I’ve been in ASCAP for many years. I have collected a fair amount of money for content I have created over the years. I have NEVER seen anything in any statement I have ever received that would indicate that any such monies were ever sent in my direction. Possibly the Michael Jacksons and Beyonces of the world rake it all off before it gets to me…
What seems obvious is that unlicensed copyrighted material used in broadcast programming is much easier to track than if it is used online. Broadcast programs are fairly well regulated, made (usually) by production companies that need to pay out many other fees…to unions, actors, writers, etc. Now that there is much programming being made specifically for online, why shouldn’t those content creators be made part of a similar deal? The answer will be that, since the audience is much smaller, the cost of keeping track will be more than it’s worth. That may be true right now…in the future that’s likely to change. But if you use something without a license that goes out over the airwaves, chances are you can collect big money if you own the copyright. As online gets more viewers, there may be some spillover here because it will be harder to be a fly-by-night company.
I know that some people have made their own deals regarding online, but it seems to be piecemeal and does not seem to be at all organized. Possibly this should be a focal point for negotiating deals in what may prove to be the (or a) new playing field. Getting in on the ground floor while it’s still possible may put a few bucks in everyone’s pockets. Possibly, since it all runs off of servers, it might be reasonable to tax hard drives, iPods, MP3 players, SDHC cards in the same way we tax blank media.

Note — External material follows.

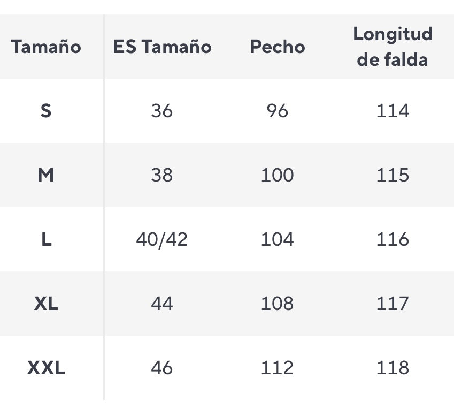Image resolution: width=454 pixels, height=408 pixels.
Task: Select the Longitud de falda header
Action: click(x=393, y=47)
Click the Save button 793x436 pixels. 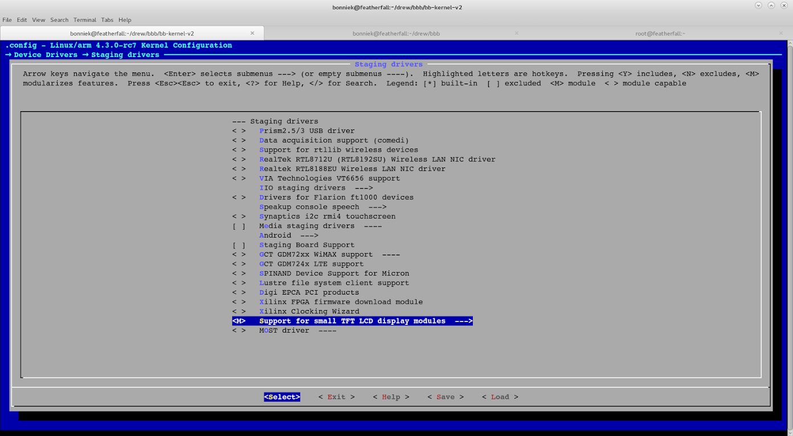click(x=445, y=397)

The one thing I’ll say, Overviper, is that the line between broadcast and online is rapidly blurring to invisible. Convergence is here. What’s the difference between watching House of Cards on Netflix, Game of Thrones on HBO, or an original film on YouTube, Vimeo, or through iTunes? I can watch any of these right now without leaving my couch or firing up a computer. All these lines of distribution are exciting for both viewers and producers. The question is what business models will be sustainable, and it’s my personal belief that many fundamentals will remain intact as winners and losers manifest in the transforming market. The bottom line is that there are only two sources of revenue for creative works — consumers or sponsors. Consumers can pay a subscription fee or buy their entertainment in units; or sponsors can support the production of these works. Seems to me that’s the same as it ever was (© David Byrne).
The fee on blank recording media
was instituted in the late 80s or early 90s as a response to cassette ‘sharing’. No further back than that.
And it is distributed to recording artistes.
I have never seen a dime of that money noted on any ASCAP statement. Who distributes it?